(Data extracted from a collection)
++++++++
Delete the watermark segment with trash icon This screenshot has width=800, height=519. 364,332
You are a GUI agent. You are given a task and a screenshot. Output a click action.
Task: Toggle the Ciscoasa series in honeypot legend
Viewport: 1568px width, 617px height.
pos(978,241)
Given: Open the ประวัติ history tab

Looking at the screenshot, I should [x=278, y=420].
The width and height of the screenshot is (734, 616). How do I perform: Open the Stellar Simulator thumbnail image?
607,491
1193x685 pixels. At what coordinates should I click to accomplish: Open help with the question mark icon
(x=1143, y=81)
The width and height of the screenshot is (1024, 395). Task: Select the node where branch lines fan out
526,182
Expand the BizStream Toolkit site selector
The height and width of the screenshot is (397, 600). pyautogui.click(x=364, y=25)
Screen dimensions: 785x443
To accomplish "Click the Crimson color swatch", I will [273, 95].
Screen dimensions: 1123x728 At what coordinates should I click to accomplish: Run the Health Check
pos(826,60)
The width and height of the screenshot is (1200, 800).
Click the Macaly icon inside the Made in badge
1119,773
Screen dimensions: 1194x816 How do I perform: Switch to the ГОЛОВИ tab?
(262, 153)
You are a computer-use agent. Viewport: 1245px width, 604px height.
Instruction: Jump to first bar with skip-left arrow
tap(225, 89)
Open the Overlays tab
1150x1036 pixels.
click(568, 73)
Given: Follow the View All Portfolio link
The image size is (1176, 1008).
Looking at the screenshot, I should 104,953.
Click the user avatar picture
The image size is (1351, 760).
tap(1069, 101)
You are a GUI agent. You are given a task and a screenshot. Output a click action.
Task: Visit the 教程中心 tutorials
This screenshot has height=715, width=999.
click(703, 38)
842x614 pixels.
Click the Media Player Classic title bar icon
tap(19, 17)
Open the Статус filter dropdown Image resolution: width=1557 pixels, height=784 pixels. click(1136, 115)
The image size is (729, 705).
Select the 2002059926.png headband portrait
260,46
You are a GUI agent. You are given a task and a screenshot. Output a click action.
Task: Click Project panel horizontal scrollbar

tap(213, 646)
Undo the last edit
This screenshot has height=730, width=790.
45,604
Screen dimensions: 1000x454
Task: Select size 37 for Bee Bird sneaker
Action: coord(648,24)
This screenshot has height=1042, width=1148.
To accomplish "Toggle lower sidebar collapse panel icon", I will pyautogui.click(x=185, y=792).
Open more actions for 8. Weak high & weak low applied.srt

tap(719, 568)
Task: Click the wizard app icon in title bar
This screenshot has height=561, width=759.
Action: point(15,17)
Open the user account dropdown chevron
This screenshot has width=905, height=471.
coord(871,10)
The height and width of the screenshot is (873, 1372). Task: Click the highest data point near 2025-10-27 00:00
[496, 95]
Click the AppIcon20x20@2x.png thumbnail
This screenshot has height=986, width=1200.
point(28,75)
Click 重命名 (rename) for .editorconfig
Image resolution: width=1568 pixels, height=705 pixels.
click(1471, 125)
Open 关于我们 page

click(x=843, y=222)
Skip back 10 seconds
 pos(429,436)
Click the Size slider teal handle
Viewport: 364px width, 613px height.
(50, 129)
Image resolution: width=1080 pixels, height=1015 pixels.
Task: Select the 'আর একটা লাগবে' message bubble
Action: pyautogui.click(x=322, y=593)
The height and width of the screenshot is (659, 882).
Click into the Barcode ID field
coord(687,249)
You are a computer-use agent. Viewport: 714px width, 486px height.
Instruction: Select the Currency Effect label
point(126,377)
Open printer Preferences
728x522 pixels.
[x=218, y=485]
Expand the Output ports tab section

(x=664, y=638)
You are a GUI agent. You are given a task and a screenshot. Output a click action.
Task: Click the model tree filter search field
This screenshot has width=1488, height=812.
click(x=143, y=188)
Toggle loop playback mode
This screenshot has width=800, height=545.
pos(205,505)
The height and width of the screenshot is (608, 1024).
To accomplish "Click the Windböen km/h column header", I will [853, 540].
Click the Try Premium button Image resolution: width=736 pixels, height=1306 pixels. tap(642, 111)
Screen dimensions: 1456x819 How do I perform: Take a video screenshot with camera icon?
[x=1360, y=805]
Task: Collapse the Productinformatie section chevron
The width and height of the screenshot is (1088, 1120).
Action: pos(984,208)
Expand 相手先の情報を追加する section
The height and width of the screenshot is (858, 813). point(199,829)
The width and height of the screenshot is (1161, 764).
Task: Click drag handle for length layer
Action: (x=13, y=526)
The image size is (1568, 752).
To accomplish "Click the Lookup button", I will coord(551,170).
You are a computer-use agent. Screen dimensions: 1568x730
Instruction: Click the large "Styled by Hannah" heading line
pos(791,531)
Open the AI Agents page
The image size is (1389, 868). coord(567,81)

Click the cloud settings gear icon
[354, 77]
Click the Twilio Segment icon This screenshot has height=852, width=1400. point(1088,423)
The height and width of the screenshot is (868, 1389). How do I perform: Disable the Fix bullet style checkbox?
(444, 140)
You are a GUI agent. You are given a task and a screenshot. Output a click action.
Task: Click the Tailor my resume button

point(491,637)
++++++++
Put the lines of the material into a JSON list of strings, one string per line and leaving out blank lines, beginning with the line containing "The height and width of the screenshot is (873, 1372)." and continuing through the line containing "point(28,75)".

FULL OUTPUT:
[
  "The height and width of the screenshot is (873, 1372). Task: Click the highest data point near 2025-10-27 00:00",
  "[496, 95]",
  "Click the AppIcon20x20@2x.png thumbnail",
  "This screenshot has height=986, width=1200.",
  "point(28,75)"
]